Court reform gives stronger protection for victims and witnesses
Vulnerable victims and witnesses will no longer have to appear in court under new plans to roll out pre-trial evidence sessions.
Under new guidelines proposed by the Lord Chancellor, cross-examinations will be recorded and played during the trial; sparing both victims and witnesses the stress of re-living traumatic events in open court.
The move follows three successful pilots which showed that victims felt less pressure with pre-trial evidence giving and witnesses were better able to recall events.
Almost three quarters of the cases in the pilot programmes, run in Liverpool, Leeds and Kingston-upon-Thames Crown Courts, involved sexual offences.
The Lord Chancellor and Justice Secretary, Elizabeth Truss, said children in particular would benefit from being able to give evidence in a less intimidating environment.
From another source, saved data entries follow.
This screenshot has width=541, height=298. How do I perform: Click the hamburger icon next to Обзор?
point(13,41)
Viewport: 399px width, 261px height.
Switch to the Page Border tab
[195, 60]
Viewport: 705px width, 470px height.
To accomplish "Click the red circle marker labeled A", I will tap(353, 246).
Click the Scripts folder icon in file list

Plans were also outlined by the Lord Chancellor to make the system more straightforward by reducing legal jargon and allowing people to plead guilty to some minor offences and pay fines online – beginning with transport fare dodging.
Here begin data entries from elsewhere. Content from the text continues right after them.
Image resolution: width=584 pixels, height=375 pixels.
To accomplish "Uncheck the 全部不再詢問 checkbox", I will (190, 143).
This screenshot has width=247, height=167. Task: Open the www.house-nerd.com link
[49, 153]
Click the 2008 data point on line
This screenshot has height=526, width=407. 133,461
Already more than 12 million pages of evidence have been put online, upgraded video link systems have been installed in 130 courts and Wi-Fi has been rolled out across the criminal court estate.
Helena Downing, a partner in local law firm Banner Jones Solicitors comments, “This is a welcome move by the Justice Department as vulnerable victims and witnesses to be spared the trauma of appearing in court”.